## THE TASK:
Word for word, reproduce each of the entries.

*** LISTED ENTRIES ***

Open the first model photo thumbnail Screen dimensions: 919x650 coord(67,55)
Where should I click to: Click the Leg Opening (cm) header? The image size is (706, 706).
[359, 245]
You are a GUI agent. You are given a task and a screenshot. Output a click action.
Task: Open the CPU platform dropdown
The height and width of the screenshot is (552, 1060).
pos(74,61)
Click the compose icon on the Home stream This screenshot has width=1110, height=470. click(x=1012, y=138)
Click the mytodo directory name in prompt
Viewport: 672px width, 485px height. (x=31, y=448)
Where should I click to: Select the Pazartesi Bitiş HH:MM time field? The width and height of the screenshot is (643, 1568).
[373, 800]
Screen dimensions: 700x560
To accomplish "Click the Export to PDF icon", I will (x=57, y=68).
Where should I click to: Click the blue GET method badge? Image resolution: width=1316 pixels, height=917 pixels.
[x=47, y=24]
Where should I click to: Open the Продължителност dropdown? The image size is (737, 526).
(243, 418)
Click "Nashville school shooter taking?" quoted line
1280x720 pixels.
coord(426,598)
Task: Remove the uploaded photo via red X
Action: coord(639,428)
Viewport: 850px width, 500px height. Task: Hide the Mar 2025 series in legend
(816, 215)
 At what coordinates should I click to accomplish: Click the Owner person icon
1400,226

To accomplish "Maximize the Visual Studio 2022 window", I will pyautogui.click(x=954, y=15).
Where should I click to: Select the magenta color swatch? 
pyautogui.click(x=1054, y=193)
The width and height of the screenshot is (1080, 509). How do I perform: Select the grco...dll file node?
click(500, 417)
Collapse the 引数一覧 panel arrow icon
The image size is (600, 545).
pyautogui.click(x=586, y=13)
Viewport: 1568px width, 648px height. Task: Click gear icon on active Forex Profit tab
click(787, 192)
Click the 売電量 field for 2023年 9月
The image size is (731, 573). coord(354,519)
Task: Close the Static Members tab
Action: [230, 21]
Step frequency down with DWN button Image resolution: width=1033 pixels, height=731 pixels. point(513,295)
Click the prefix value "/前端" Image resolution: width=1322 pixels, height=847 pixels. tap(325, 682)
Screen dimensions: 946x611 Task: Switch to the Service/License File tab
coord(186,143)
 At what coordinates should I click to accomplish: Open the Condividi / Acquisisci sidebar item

*** End of LISTED ENTRIES ***

## YOUR RESPONSE:
Open the first model photo thumbnail Screen dimensions: 919x650 coord(67,55)
Where should I click to: Click the Leg Opening (cm) header? The image size is (706, 706).
[359, 245]
You are a GUI agent. You are given a task and a screenshot. Output a click action.
Task: Open the CPU platform dropdown
The height and width of the screenshot is (552, 1060).
pos(74,61)
Click the compose icon on the Home stream This screenshot has width=1110, height=470. click(x=1012, y=138)
Click the mytodo directory name in prompt
Viewport: 672px width, 485px height. (x=31, y=448)
Where should I click to: Select the Pazartesi Bitiş HH:MM time field? The width and height of the screenshot is (643, 1568).
[373, 800]
Screen dimensions: 700x560
To accomplish "Click the Export to PDF icon", I will (x=57, y=68).
Where should I click to: Click the blue GET method badge? Image resolution: width=1316 pixels, height=917 pixels.
[x=47, y=24]
Where should I click to: Open the Продължителност dropdown? The image size is (737, 526).
(243, 418)
Click "Nashville school shooter taking?" quoted line
1280x720 pixels.
coord(426,598)
Task: Remove the uploaded photo via red X
Action: coord(639,428)
Viewport: 850px width, 500px height. Task: Hide the Mar 2025 series in legend
(816, 215)
 At what coordinates should I click to accomplish: Click the Owner person icon
1400,226

To accomplish "Maximize the Visual Studio 2022 window", I will pyautogui.click(x=954, y=15).
Where should I click to: Select the magenta color swatch? 
pyautogui.click(x=1054, y=193)
The width and height of the screenshot is (1080, 509). How do I perform: Select the grco...dll file node?
click(500, 417)
Collapse the 引数一覧 panel arrow icon
The image size is (600, 545).
pyautogui.click(x=586, y=13)
Viewport: 1568px width, 648px height. Task: Click gear icon on active Forex Profit tab
click(787, 192)
Click the 売電量 field for 2023年 9月
The image size is (731, 573). coord(354,519)
Task: Close the Static Members tab
Action: [230, 21]
Step frequency down with DWN button Image resolution: width=1033 pixels, height=731 pixels. point(513,295)
Click the prefix value "/前端" Image resolution: width=1322 pixels, height=847 pixels. tap(325, 682)
Screen dimensions: 946x611 Task: Switch to the Service/License File tab
coord(186,143)
 At what coordinates should I click to accomplish: Open the Condividi / Acquisisci sidebar item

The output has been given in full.